As AI systems approach human-level capabilities in reasoning and problem-solving, we face an unprecedented opportunity: the automation of alignment research itself. This thesis reframes the superalignment problem from controlling superintelligence to creating trustworthy automated research assistants who can work thousands of hours on alignment problems. The key insight is that solving this more immediate challenge enables us to multiply our research capacity by orders of magnitude, transforming our ability to address harder alignment problems. Through three complementary multi-agent approaches, we develop practical frameworks for ensuring that automated researchers remain aligned with their intended purpose. First, we introduce Shaper, which demonstrates how less capable systems can influence more sophisticated ones through strategic interaction, achieving 45% higher collective rewards in complex environments.
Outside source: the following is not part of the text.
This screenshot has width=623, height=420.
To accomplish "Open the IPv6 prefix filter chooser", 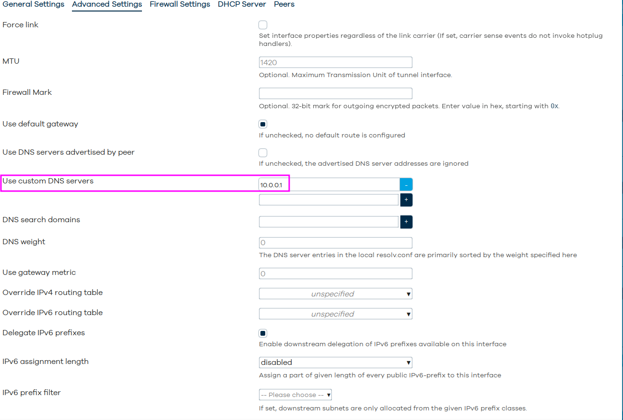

Second, we develop debate protocols that enable verification of AI-generated research outputs, allowing non-expert judges to achieve 88% accuracy in evaluating expert conclusions despite lacking domain knowledge. Finally, we create adaptive monitoring systems for extended deployment, reducing harmful outputs by 80% while maintaining 98% capability through dynamic behavior assessment. These methods are particularly suited to AI research automation, where verification becomes more crucial than specification, temporal robustness prevents gradual drift, and multiplicative safety scales with capability. By focusing on human-level automated researchers rather than abstract superintelligence, this work provides immediate practical value for the critical transition period we now approach. Every improvement in our ability to safely oversee automated researchers directly multiplies our capacity to solve alignment challenges, creating a foundation for bootstrapping our way to more capable systems.

Type: Thesis (Doctoral)
Qualification: Ph.D
Title: Safe Automated Research
Open access status: An open access version is available from UCL Discovery
Language: English
Additional information: Copyright © The Author 2025. Original content in this thesis is licensed under the terms of the Creative Commons Attribution-NonCommercial 4.0 International (CC BY-NC 4.0) Licence (https://creativecommons.org/licenses/by-nc/4.0/). Any third-party copyright material present remains the property of its respective owner(s) and is licensed under its existing terms. Access may initially be restricted at the author’s request.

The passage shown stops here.